Author: Robert P. Lightner
Week of August 30, 2015
Some people like to be alone most of the time. They seem to be happiest when they are by themselves. Others enjoy companionship so much that they dread being alone, even for short periods of time. Of course, it is possible to be lonely even when you are around others. This is the worst kind of loneliness. It is also possible to be alone and yet not be lonely.
The psalmist found himself surrounded by enemies. While in enemy territory he longed for the sanctuary, the place of public worship of God. His thirsty soul craved fellowship with God and God’s people. Though not alone—enemies were all around him, mocking him he became very lonely, lonely for the house of God (vv. 1-5). And he longed for help from God (vv. 6-11).
Are you bothered when you miss attending a church service you normally attend? Has going to church become commonplace for you? It seems the psalmist missed the public worship of God and it brought him to tears. Instead of eating, he wept (v. 3). He found relief for his loneliness as he engaged in self-examination. This turned his discouragement into encouragement. The psalmist talked to himself. He asked himself questions and then he determined the action he needed to take (v. 5).

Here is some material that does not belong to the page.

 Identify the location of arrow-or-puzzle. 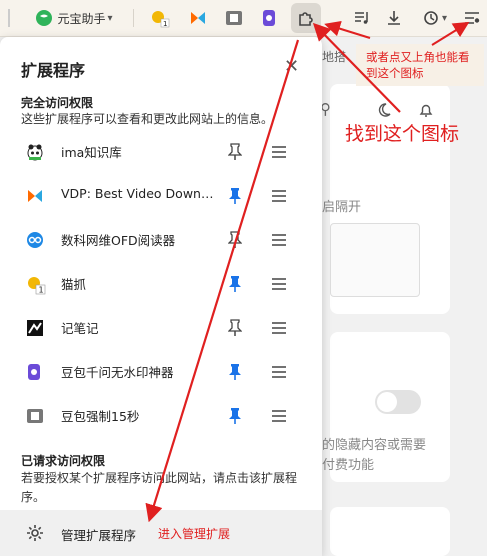
(348, 30).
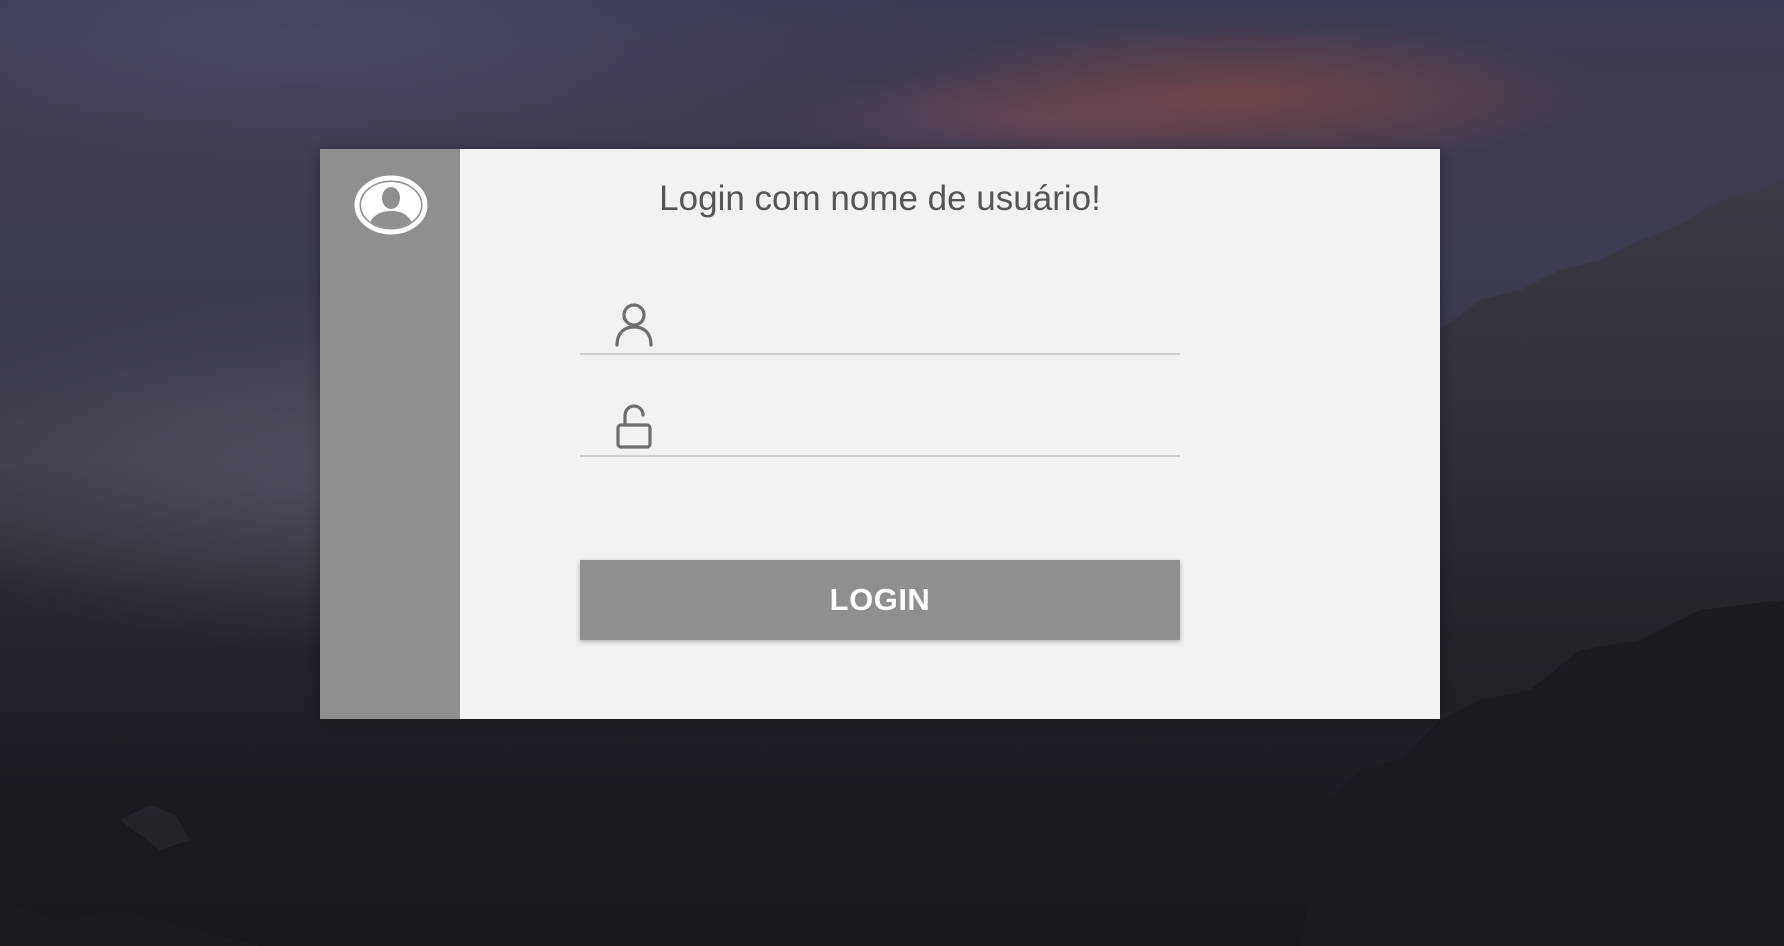 This screenshot has width=1784, height=946. I want to click on password-field, so click(880, 426).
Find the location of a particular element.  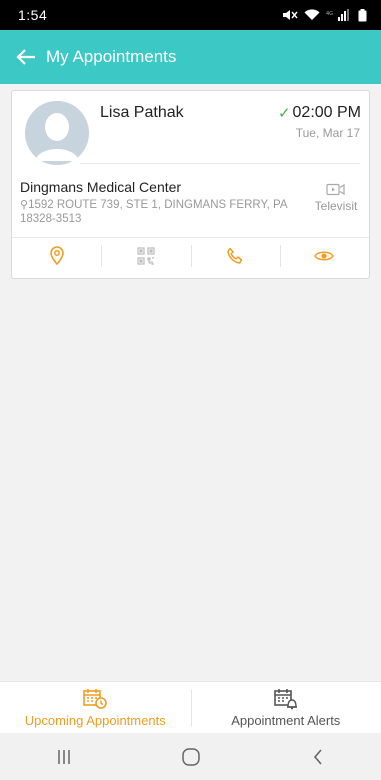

Reflection on God and His many past goodnesses to him greatly encouraged the psalmist. The more he thought about God and His past blessings, the less lonely he became. His enemies were still all around him, but he had a whole new perspective on them and on life.
Consider this: This may be a lonely day for you. God knows all about it. He wants you to find intimate fellowship with Him. Remember His promise, “Never will I leave you; never will I forsake you” (Heb. 13:5).